La présidente de la formation de jugement a dispensé le rapporteur public, sur sa proposition, de prononcer des conclusions à l'audience.
Les parties ont été régulièrement averties du jour de l'audience.
Le rapport de M. Julien Sorin, président-assesseur, a été entendu au cours de l'audience publique.
Considérant ce qui suit :
1. M.B..., né le 1er janvier 1991, de nationalité afghane, interjette appel du jugement du 7 juin 2018 par lequel le magistrat désigné par le président du tribunal administratif de Rouen a rejeté sa demande tendant à l'annulation de l'arrêté du 16 mai 2018 de la préfète de la Seine-Maritime ordonnant son transfert aux autorités croates, responsables de l'examen de sa demande d'asile. M. B...ayant pris la fuite, le délai dans lequel les autorités françaises doivent assurer son transfert à destination de la Croatie a été porté à dix-huit mois.
Sur la demande d'admission provisoire à l'aide juridictionnelle :
2. M. B...a été admis au bénéfice de l'aide juridictionnelle totale par une décision du bureau d'aide juridictionnelle du 13 septembre 2018. Par suite, ses conclusions tendant au bénéfice de l'aide juridictionnelle à titre provisoire sont devenues sans objet.
Sur la légalité de l'arrêté de transfert :
En ce qui concerne la méconnaissance de l'autorité de la chose jugée :
3. Le jugement du tribunal administratif de Rouen du 12 avril 2018 s'est borné à enjoindre à la préfète de la Seine-Maritime de procéder au réexamen de la situation de M. B... dans un délai d'un mois à compter de la notification du jugement. La préfète pouvait donc légalement prendre la même décision de transfert sans méconnaître l'autorité de la chose jugée, dès lors qu'elle a procédé à un nouvel examen de la demande de l'intéressé. La circonstance que la décision adoptée à l'issue de ce nouvel examen soit fondée sur les mêmes éléments que ceux initialement portés à la connaissance de la préfète est à cet égard sans incidence. Le moyen tiré de la méconnaissance de l'autorité de la chose jugée doit, par suite, être écarté.

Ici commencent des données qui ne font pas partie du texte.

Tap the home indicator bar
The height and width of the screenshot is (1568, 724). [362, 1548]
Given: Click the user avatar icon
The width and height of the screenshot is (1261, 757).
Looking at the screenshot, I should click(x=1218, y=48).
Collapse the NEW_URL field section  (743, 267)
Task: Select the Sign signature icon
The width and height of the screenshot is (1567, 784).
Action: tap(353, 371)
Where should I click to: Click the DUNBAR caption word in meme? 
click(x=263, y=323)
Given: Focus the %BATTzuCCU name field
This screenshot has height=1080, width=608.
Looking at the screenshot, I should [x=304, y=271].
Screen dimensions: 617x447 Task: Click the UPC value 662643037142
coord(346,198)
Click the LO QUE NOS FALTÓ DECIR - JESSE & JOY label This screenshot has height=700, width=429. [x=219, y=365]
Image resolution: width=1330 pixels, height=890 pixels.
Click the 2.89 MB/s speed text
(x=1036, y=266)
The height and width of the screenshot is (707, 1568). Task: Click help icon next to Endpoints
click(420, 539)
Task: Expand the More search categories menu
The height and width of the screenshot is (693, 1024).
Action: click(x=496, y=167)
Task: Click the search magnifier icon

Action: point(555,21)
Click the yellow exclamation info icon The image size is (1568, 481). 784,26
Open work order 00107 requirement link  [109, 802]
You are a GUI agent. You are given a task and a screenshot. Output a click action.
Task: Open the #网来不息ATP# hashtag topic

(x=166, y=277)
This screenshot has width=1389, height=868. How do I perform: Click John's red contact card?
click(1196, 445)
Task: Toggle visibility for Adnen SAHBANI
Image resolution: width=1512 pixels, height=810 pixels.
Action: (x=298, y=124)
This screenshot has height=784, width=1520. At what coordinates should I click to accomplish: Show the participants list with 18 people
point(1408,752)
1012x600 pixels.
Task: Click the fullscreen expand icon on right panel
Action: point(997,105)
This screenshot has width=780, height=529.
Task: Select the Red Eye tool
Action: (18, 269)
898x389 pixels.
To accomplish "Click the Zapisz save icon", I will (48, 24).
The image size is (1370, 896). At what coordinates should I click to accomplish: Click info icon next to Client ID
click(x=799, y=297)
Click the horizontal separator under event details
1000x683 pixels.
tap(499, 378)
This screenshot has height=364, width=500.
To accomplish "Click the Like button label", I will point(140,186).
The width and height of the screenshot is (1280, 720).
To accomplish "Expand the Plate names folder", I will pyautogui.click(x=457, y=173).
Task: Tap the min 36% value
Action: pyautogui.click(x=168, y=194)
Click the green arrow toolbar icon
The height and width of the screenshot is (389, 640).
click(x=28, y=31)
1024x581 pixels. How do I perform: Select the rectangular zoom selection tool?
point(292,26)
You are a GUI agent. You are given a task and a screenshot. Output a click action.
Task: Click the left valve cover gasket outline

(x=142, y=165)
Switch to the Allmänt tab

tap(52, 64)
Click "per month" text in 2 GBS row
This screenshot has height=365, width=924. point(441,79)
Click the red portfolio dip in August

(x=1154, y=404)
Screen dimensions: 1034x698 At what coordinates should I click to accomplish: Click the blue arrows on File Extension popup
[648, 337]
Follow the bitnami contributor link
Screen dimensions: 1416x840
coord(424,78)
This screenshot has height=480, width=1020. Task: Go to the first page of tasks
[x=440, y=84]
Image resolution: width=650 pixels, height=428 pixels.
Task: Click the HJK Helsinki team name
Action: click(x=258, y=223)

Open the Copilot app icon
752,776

En ce qui concerne la motivation de l'arrêté en litige :
4. L'arrêté contesté fait état des éléments de fait relatifs à la situation personnelle de l'intéressé, vise le règlement (UE) n° 604/2013 du 26 juin 2013, cite les dispositions de l'article L. 742-3 du code de l'entrée et du séjour des étrangers et du droit d'asile ainsi que celles de l'article 18, 1, b) et du 5° de l'article 20 du règlement (UE) n° 604/2013. Il relève qu'il résulte de l'examen du relevé des empreintes digitales de M. B...que ce dernier a sollicité l'asile en Croatie et que les autorités croates ont fait connaître leur accord le 23 janvier 2018 pour la reprise en charge de l'intéressé, indiquant que sa demande d'asile est en cours de traitement, qu'aucune décision n'a été formulée, et qu'un précédent arrêté de transfert avait été annulé par le tribunal administratif de Rouen. L'arrêté en litige comporte ainsi l'énoncé des considérations de fait et de droit sur lesquelles il se fonde, sans que la préfète de la Seine-Maritime ait été tenue d'indiquer que les autorités des autres pays traversés par M. B...n'avaient pas été saisies, la mention des articles du règlement (UE) n° 604/2013 du 26 juin 2013 suffisant à comprendre le raisonnement suivi par la préfète. Par suite, le moyen tiré de l'insuffisance de motivation de l'arrêté contesté ne peut qu'être écarté.
En ce qui concerne l'entretien personnel :
5. Aux termes de l'article 5 du règlement n° 604/2013 du 26 juin 2013 : " 1. Afin de faciliter le processus de détermination de l'État membre responsable, l'État membre procédant à cette détermination mène un entretien individuel avec le demandeur. (...) / 4. L'entretien individuel est mené dans une langue que le demandeur comprend ou dont on peut raisonnablement supposer qu'il la comprend et dans laquelle il est capable de communiquer / 5. L'entretien individuel a lieu dans des conditions garantissant dûment la confidentialité. Il est mené par une personne qualifiée en vertu du droit national ".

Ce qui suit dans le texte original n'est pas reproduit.